YOUR GOAL:
Beginning with the line that holds "You are a computer-use agent. 1200x962" in the data below, give again every line through the one that holds "This screenshot has width=1024, height=576.", exactly as written.

::::

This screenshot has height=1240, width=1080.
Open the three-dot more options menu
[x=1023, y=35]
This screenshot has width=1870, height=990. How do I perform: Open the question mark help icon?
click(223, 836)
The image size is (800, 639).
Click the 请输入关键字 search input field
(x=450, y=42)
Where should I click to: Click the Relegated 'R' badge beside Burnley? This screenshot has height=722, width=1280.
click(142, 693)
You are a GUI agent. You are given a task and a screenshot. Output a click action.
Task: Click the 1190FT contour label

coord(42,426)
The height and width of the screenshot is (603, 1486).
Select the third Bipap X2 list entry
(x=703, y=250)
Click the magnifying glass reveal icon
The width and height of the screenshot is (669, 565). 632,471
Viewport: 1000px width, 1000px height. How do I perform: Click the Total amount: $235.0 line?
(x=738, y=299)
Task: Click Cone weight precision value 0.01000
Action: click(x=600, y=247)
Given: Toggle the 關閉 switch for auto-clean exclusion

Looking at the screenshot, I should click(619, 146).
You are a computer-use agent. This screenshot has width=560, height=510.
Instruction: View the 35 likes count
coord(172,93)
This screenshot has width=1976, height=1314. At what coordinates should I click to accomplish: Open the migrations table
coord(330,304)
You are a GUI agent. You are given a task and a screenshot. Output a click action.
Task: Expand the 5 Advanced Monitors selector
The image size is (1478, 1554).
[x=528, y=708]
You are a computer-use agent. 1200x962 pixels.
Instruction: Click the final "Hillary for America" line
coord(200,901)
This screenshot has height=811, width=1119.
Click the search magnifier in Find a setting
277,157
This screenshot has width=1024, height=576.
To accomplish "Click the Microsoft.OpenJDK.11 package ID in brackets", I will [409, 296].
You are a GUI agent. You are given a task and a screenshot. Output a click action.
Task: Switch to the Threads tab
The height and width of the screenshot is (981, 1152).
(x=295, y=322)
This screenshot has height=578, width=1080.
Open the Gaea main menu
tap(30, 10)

::::

TASK OUTPUT:
You are a computer-use agent. 1200x962 pixels.
Instruction: Click the final "Hillary for America" line
coord(200,901)
This screenshot has height=811, width=1119.
Click the search magnifier in Find a setting
277,157
This screenshot has width=1024, height=576.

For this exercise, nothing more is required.